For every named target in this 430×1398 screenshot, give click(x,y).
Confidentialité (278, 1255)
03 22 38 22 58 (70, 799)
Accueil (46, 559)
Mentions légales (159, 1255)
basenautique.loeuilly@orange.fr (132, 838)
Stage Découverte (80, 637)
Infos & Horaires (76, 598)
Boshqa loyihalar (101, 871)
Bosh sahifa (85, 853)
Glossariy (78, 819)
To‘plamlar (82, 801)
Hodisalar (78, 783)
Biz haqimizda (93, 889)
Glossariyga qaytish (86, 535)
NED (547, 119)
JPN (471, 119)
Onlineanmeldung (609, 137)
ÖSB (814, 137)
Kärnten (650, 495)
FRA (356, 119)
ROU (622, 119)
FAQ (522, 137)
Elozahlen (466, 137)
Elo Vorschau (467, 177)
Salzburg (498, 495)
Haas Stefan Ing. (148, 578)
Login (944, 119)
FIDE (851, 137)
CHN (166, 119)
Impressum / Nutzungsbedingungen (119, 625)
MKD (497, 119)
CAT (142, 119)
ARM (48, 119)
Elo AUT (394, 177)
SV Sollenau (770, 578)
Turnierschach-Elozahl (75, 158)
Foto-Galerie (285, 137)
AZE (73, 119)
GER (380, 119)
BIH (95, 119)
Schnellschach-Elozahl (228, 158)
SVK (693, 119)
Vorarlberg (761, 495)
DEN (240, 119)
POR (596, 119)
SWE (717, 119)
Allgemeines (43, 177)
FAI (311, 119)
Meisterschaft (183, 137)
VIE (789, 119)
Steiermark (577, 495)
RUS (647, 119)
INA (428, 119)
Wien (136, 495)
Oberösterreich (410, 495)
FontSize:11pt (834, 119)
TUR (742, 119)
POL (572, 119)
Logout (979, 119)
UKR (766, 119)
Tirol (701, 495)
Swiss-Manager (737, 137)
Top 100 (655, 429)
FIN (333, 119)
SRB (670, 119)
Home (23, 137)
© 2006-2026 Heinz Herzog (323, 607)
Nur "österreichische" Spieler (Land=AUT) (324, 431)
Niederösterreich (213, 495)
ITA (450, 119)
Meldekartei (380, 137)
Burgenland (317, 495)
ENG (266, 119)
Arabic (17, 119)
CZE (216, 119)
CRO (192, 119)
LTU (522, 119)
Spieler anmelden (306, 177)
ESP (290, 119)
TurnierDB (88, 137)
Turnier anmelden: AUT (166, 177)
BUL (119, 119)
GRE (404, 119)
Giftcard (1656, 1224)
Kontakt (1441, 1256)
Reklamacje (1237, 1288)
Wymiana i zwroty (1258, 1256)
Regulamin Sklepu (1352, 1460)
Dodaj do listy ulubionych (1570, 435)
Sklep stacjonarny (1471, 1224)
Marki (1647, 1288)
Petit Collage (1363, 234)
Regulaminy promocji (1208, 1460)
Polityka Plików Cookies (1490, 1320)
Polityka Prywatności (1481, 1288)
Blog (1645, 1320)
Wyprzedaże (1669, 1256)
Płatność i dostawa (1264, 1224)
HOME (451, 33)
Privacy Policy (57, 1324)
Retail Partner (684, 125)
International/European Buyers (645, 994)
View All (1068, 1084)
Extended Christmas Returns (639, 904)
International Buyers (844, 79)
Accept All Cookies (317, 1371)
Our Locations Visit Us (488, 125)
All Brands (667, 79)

****

**Task prompt:**
Look back at the data above. Transcribe exactly the lines starting at the line that contains "VIE (789, 119)" and ending at the line that contains "Reklamacje (1237, 1288)".

**Task response:**
VIE (789, 119)
Steiermark (577, 495)
RUS (647, 119)
INA (428, 119)
Wien (136, 495)
Oberösterreich (410, 495)
FontSize:11pt (834, 119)
TUR (742, 119)
POL (572, 119)
Logout (979, 119)
UKR (766, 119)
Tirol (701, 495)
Swiss-Manager (737, 137)
Top 100 (655, 429)
FIN (333, 119)
SRB (670, 119)
Home (23, 137)
© 2006-2026 Heinz Herzog (323, 607)
Nur "österreichische" Spieler (Land=AUT) (324, 431)
Niederösterreich (213, 495)
ITA (450, 119)
Meldekartei (380, 137)
Burgenland (317, 495)
ENG (266, 119)
Arabic (17, 119)
CZE (216, 119)
CRO (192, 119)
LTU (522, 119)
Spieler anmelden (306, 177)
ESP (290, 119)
TurnierDB (88, 137)
Turnier anmelden: AUT (166, 177)
BUL (119, 119)
GRE (404, 119)
Giftcard (1656, 1224)
Kontakt (1441, 1256)
Reklamacje (1237, 1288)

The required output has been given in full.